Sin duda el magisterio doctrinal de la Iglesia va mucho más allá de esta secuencia de afirmaciones y las correspondientes rectificaciones. Hay y ha habido sin duda declaraciones que han resultado en extremo valiosas para los creyentes. Pero ahí está esa secuencia de errores que han impuesto una rectificación años después. Seguramente, y entramos ya en el capítulo de causas y remedios, está detrás muchas veces de un mal paso lo que nuestro maestro Karl Rahner apelaba «triunfalismo eclesial», es decir, un magisterio que se siente omnisapiente y no necesitado de consulta a instancias incluso laicas. El Concilio reconoció que hoy se presentaban cuestiones difíciles y nuevas dado el avance de la ciencia y de la técnica y que requerían prudencia como asimismo el recurso dicho a otras instancias seculares. Incluso, insistía Rahner, hay problemas éticos hoy de tan difícil solución que habría que remitir sin más al individuo a su propia conciencia.

Y no quiero seguir adelante sin hacer una observación en torno a este llegar tarde de la Iglesia católica. Tengo muy claro que llegar a tiempo no significa necesariamente apostar siempre por la solución más progresista y permisiva. Me refiero a cuestiones ante todo de bioética. España cuenta hoy en Europa como la patria de la permisividad. Aquí es posible lo que en otros países europeos más cultos que nosotros no lo es. Toda persona sensata sabe que en el terreno de la actuación sobre la vida hay límites que no se pueden traspasar. Así como no es de recibo un no sistemático, tal como lo hacen algunos obispos, tampoco lo es un sí incondicional a todo lo que es técnicamente realizable.

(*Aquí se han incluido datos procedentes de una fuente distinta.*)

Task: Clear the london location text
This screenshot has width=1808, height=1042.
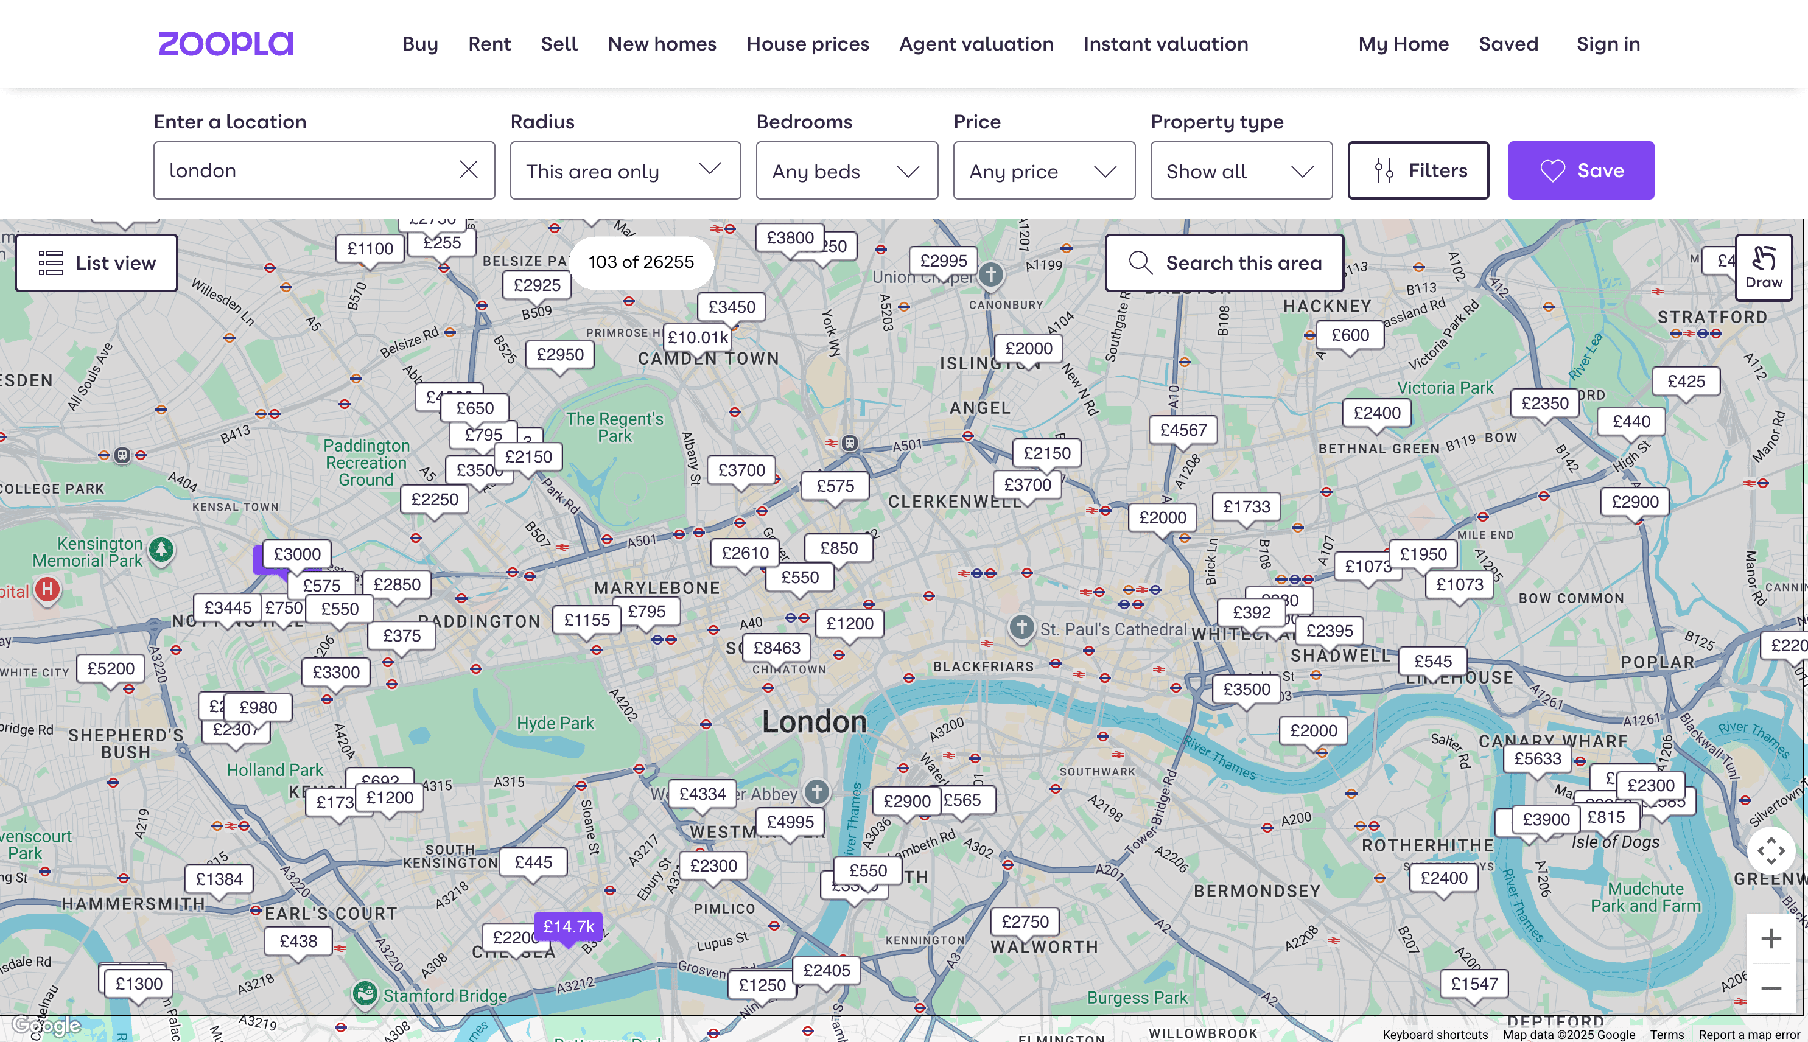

Se impone un plus de prudencia, de precaución, de consulta a diversas instancias. Aquí vale la afirmación de Marx: «La verdad es de adquisición colectiva».

Si así procedieran nuestras instancias magisteriales no obligarían a que en un futuro papas y obispos tuvieran quizás que rectificar y reconocer que de nuevo se había llegado tarde. Aquí también procede por supuesta aquella sabia y evangélica advertencia de Ignacio de Loyola de que «todo cristiano ha de ser más pronto a salvar la proposición del prójimo que a condenarla». ¿Cuántos disgustos y cuántos malos pasos se habrían evitado si se hubiera tomado en serio en la Iglesia esta advertencia! Para acabar quisiera decir con modestia que no quiero renunciar a la ilusión de que un día los censurados Boff, Castillo, Curran, Estrada, Gustavo Gutiérrez, Häring, Küng, Vidal y el mismo Sobrino sean reconocidos como pioneros de una fe cristiana, como decía Zubiri, «a la altura de los tiempos». Aunque fuera ya tarde para hacerles cardenales.